Data taken from a collection

--------------------------------

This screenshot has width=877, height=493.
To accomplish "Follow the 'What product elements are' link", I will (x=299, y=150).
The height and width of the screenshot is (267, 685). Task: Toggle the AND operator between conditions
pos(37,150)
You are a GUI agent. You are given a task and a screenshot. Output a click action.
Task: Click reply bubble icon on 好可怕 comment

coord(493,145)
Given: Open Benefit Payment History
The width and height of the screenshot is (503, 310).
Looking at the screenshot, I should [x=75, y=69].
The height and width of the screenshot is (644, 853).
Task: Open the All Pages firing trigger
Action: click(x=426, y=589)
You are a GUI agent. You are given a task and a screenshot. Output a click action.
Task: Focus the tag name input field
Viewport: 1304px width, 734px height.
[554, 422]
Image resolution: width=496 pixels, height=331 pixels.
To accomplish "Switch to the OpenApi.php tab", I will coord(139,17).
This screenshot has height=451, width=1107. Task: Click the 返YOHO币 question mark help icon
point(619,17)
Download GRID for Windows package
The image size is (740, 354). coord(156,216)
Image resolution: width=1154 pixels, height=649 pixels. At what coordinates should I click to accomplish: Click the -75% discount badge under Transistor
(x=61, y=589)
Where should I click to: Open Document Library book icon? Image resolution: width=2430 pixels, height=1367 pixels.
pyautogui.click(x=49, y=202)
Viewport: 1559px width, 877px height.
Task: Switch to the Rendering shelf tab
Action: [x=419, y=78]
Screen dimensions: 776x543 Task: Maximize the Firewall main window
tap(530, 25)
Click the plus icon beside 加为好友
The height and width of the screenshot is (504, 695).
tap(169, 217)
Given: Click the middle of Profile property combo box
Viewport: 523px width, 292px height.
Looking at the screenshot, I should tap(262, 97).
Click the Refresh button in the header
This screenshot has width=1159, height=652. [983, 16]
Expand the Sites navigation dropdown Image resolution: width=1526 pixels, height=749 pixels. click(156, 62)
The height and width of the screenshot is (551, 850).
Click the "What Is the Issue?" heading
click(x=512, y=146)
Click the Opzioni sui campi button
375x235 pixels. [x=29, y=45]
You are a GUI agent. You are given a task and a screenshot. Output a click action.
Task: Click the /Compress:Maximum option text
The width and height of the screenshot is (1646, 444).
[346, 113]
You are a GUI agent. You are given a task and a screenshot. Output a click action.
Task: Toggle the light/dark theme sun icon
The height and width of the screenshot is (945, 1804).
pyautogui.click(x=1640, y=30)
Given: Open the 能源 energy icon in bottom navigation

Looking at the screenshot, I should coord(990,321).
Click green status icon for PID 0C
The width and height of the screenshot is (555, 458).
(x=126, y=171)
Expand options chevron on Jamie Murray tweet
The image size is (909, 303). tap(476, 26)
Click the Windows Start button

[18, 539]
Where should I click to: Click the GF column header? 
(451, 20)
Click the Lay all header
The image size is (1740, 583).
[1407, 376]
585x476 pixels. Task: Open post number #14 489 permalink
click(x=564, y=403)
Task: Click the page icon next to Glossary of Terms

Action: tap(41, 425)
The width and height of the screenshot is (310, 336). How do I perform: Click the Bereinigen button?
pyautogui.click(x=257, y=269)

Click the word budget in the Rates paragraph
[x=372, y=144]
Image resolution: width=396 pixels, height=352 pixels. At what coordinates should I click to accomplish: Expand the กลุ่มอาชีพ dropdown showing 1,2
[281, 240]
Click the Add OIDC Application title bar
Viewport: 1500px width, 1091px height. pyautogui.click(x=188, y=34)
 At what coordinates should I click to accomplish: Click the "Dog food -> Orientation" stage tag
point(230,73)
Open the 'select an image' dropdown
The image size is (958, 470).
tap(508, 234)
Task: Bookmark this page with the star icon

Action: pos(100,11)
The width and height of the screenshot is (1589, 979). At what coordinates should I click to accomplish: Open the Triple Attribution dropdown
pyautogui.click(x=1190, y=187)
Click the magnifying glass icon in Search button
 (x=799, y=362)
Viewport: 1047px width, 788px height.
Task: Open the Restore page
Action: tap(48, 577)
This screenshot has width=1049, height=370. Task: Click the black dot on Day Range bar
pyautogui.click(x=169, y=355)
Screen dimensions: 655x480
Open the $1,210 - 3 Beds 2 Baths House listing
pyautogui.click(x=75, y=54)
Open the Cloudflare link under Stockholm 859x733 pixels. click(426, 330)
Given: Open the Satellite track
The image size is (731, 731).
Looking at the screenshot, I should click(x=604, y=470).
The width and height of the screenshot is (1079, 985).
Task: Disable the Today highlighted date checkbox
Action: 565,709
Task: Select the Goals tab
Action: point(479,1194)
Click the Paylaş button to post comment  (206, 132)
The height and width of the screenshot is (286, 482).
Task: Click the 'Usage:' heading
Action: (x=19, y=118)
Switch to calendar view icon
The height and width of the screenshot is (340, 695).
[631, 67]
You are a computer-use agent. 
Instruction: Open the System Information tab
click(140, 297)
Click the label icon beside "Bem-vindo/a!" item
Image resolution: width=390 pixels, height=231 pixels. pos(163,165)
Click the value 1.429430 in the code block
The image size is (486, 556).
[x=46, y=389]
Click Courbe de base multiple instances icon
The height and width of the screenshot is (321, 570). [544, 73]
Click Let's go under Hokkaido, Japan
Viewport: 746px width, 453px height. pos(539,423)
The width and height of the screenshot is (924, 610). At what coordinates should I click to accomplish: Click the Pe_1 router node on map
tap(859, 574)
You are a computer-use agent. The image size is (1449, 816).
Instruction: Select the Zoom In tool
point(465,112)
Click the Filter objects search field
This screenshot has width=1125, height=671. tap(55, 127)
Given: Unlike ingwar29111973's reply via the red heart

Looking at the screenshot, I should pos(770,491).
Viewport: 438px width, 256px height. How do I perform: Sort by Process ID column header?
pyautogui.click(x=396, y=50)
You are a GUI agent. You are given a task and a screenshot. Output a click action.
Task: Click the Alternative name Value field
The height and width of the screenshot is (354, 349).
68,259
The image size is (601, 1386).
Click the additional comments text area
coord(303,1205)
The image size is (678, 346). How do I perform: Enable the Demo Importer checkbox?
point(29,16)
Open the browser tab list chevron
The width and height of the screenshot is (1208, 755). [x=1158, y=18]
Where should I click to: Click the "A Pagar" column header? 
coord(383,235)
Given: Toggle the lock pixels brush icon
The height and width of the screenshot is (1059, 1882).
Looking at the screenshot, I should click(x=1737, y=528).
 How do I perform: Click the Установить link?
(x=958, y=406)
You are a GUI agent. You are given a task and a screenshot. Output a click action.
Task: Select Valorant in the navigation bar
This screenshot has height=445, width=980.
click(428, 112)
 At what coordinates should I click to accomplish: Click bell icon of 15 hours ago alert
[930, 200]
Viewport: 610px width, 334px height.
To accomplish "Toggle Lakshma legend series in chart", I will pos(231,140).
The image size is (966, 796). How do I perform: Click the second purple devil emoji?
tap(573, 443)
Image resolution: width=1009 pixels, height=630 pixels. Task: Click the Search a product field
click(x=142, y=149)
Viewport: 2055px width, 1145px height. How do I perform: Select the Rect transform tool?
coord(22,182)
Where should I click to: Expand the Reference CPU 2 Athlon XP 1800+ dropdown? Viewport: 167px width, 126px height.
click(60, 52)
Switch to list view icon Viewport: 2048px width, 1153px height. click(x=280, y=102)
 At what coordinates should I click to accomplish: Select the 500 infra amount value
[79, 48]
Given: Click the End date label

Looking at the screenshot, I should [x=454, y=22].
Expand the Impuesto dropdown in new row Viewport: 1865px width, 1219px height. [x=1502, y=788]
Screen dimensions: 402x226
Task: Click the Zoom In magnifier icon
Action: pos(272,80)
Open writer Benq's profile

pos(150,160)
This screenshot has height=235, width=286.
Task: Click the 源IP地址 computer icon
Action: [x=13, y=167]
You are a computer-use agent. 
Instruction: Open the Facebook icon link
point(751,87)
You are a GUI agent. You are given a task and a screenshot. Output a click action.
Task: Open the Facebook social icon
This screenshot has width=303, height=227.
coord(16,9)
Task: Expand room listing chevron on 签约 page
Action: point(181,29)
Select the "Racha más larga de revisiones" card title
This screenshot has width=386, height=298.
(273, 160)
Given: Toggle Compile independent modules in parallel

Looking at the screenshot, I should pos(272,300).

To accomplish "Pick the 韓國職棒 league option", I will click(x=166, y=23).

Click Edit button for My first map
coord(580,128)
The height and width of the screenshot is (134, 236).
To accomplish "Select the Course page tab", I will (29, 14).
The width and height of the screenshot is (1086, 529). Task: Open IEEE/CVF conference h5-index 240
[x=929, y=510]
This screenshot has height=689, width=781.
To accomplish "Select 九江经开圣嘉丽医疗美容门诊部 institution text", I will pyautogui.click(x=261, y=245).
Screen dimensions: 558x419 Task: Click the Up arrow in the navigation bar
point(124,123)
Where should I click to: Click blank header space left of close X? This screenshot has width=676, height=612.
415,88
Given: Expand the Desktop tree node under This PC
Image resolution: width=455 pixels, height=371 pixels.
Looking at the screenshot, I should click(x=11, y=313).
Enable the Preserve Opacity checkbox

--------------------------------

[EXERCISE GOAL]
Turn the rows, from the first one up to and including the line with "(x=61, y=589)", into a JSON list of strings with one string per line, leaving out any blank lines.

[WRITTEN SOLUTION]
[
  "This screenshot has width=877, height=493.",
  "To accomplish \"Follow the 'What product elements are' link\", I will (x=299, y=150).",
  "The height and width of the screenshot is (267, 685). Task: Toggle the AND operator between conditions",
  "pos(37,150)",
  "You are a GUI agent. You are given a task and a screenshot. Output a click action.",
  "Task: Click reply bubble icon on 好可怕 comment",
  "coord(493,145)",
  "Given: Open Benefit Payment History",
  "The width and height of the screenshot is (503, 310).",
  "Looking at the screenshot, I should [x=75, y=69].",
  "The height and width of the screenshot is (644, 853).",
  "Task: Open the All Pages firing trigger",
  "Action: click(x=426, y=589)",
  "You are a GUI agent. You are given a task and a screenshot. Output a click action.",
  "Task: Focus the tag name input field",
  "Viewport: 1304px width, 734px height.",
  "[554, 422]",
  "Image resolution: width=496 pixels, height=331 pixels.",
  "To accomplish \"Switch to the OpenApi.php tab\", I will coord(139,17).",
  "This screenshot has height=451, width=1107. Task: Click the 返YOHO币 question mark help icon",
  "point(619,17)",
  "Download GRID for Windows package",
  "The image size is (740, 354). coord(156,216)",
  "Image resolution: width=1154 pixels, height=649 pixels. At what coordinates should I click to accomplish: Click the -75% discount badge under Transistor",
  "(x=61, y=589)"
]